Open Cardroid opened 2 years ago

Cardroid commented 2 years ago

First of all, I would like to express my gratitude for creating a wonderful project.👍

I saw that there are various tokenizer implementations under the text folder. However, I couldn't find a recipe using these options.

I don't have a phoneme label in my own dataset. You can make it, but it would be nice if you could use it without making it.

If possible, could you tell me how to train and inference models without a phonemic label?

ftshijt commented 2 years ago

Hi, Many thanks for your interest in our projects!
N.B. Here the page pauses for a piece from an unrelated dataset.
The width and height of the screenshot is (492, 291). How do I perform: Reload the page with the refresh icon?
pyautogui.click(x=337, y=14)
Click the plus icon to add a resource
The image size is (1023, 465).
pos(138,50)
We currently did not intensively test the text modules. Also, given limited data concerning the SVS, we haven't found a working solution for directly removing the dependency of phoneme information.

One potential hacking method would be equally distributing the phoneme duration in the duration of your word and letting the seq2seq model decide its duration during training. But it still requires some alignment over the word level. We have tried that for CSD corpus and it goes well with Korean syllables. I'm preparing the PR for now and will update it here shortly

Cardroid commented 2 years ago

Thank you👍 I'm looking forward to it!

Cardroid commented 2 years ago

I tried MFA based on what I experienced when I made TTS. Perhaps because the pitch is not constant, it is not well aligned.

The dataset used CSD and KoG2P as g2p modules.

image

I want to see your solution quickly. 😅